Try it – From the first line of the material through the line containing "Task: Click the Facebook icon in the footer", restate everything word for word and nothing more.

Records supplied –
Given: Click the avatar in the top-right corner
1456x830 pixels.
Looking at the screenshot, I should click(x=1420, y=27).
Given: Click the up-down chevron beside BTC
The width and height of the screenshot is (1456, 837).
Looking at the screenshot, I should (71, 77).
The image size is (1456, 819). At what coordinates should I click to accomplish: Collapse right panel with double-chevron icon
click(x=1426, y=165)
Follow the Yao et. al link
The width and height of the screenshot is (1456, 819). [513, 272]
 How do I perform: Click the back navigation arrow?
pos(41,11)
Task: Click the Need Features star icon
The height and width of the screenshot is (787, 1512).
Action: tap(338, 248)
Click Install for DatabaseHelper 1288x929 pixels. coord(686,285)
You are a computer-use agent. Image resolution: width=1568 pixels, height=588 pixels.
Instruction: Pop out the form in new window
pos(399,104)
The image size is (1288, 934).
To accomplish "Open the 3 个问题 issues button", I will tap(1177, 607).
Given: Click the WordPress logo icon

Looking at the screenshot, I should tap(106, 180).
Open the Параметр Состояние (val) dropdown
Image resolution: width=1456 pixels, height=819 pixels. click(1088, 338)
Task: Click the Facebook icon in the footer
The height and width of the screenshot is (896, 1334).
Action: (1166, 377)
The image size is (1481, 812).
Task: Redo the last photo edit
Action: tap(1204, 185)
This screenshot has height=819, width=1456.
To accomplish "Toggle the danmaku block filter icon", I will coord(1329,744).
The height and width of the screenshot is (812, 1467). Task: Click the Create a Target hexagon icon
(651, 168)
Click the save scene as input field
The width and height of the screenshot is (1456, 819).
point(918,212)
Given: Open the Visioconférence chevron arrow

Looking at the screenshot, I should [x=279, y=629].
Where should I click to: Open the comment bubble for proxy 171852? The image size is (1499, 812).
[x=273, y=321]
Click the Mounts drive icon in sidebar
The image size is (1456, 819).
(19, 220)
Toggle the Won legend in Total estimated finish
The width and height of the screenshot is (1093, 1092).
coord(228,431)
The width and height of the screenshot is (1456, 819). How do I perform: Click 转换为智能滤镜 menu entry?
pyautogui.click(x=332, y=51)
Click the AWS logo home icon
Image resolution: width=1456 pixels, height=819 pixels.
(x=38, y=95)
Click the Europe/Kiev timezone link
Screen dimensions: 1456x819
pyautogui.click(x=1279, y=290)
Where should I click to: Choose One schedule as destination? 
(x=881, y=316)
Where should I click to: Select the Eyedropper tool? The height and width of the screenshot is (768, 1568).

Your solution –
Given: Click the avatar in the top-right corner
1456x830 pixels.
Looking at the screenshot, I should click(x=1420, y=27).
Given: Click the up-down chevron beside BTC
The width and height of the screenshot is (1456, 837).
Looking at the screenshot, I should (71, 77).
The image size is (1456, 819). At what coordinates should I click to accomplish: Collapse right panel with double-chevron icon
click(x=1426, y=165)
Follow the Yao et. al link
The width and height of the screenshot is (1456, 819). [513, 272]
 How do I perform: Click the back navigation arrow?
pos(41,11)
Task: Click the Need Features star icon
The height and width of the screenshot is (787, 1512).
Action: tap(338, 248)
Click Install for DatabaseHelper 1288x929 pixels. coord(686,285)
You are a computer-use agent. Image resolution: width=1568 pixels, height=588 pixels.
Instruction: Pop out the form in new window
pos(399,104)
The image size is (1288, 934).
To accomplish "Open the 3 个问题 issues button", I will tap(1177, 607).
Given: Click the WordPress logo icon

Looking at the screenshot, I should tap(106, 180).
Open the Параметр Состояние (val) dropdown
Image resolution: width=1456 pixels, height=819 pixels. click(1088, 338)
Task: Click the Facebook icon in the footer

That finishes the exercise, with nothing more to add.